**Collected data**
-*-
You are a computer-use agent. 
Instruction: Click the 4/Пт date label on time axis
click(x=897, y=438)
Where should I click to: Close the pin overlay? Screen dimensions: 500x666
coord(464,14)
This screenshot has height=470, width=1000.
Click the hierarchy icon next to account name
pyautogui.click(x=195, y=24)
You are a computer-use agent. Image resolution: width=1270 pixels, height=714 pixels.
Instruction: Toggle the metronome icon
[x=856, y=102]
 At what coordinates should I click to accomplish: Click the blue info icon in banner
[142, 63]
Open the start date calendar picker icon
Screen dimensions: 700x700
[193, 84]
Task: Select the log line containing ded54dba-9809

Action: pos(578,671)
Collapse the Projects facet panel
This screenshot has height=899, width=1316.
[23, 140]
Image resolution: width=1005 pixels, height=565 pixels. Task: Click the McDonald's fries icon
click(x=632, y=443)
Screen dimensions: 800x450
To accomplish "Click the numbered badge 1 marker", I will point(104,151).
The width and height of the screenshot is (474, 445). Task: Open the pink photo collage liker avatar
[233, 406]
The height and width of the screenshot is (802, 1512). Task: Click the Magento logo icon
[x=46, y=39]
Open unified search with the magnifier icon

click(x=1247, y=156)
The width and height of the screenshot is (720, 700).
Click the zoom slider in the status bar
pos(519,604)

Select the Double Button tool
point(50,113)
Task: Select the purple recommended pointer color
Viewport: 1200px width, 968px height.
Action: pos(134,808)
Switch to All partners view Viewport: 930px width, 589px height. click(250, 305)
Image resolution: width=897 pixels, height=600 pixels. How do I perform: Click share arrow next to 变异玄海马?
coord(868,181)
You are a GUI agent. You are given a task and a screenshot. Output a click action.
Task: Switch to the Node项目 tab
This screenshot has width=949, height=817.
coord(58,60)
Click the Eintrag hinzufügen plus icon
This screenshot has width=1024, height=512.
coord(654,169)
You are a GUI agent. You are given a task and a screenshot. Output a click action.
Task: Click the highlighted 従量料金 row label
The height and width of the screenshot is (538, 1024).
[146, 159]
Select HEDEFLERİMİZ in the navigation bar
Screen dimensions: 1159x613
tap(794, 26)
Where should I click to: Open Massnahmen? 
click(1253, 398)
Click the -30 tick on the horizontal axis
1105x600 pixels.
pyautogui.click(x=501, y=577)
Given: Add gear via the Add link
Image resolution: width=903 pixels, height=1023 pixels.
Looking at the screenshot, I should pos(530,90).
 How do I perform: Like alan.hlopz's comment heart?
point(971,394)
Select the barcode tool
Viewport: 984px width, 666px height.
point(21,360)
-*-
Only these lines should appear in the reply: the one containing "Screen dimensions: 1159x613", the last line of the data, and all lines between them, each copied exactly.

Screen dimensions: 1159x613
tap(794, 26)
Where should I click to: Open Massnahmen? 
click(1253, 398)
Click the -30 tick on the horizontal axis
1105x600 pixels.
pyautogui.click(x=501, y=577)
Given: Add gear via the Add link
Image resolution: width=903 pixels, height=1023 pixels.
Looking at the screenshot, I should pos(530,90).
 How do I perform: Like alan.hlopz's comment heart?
point(971,394)
Select the barcode tool
Viewport: 984px width, 666px height.
point(21,360)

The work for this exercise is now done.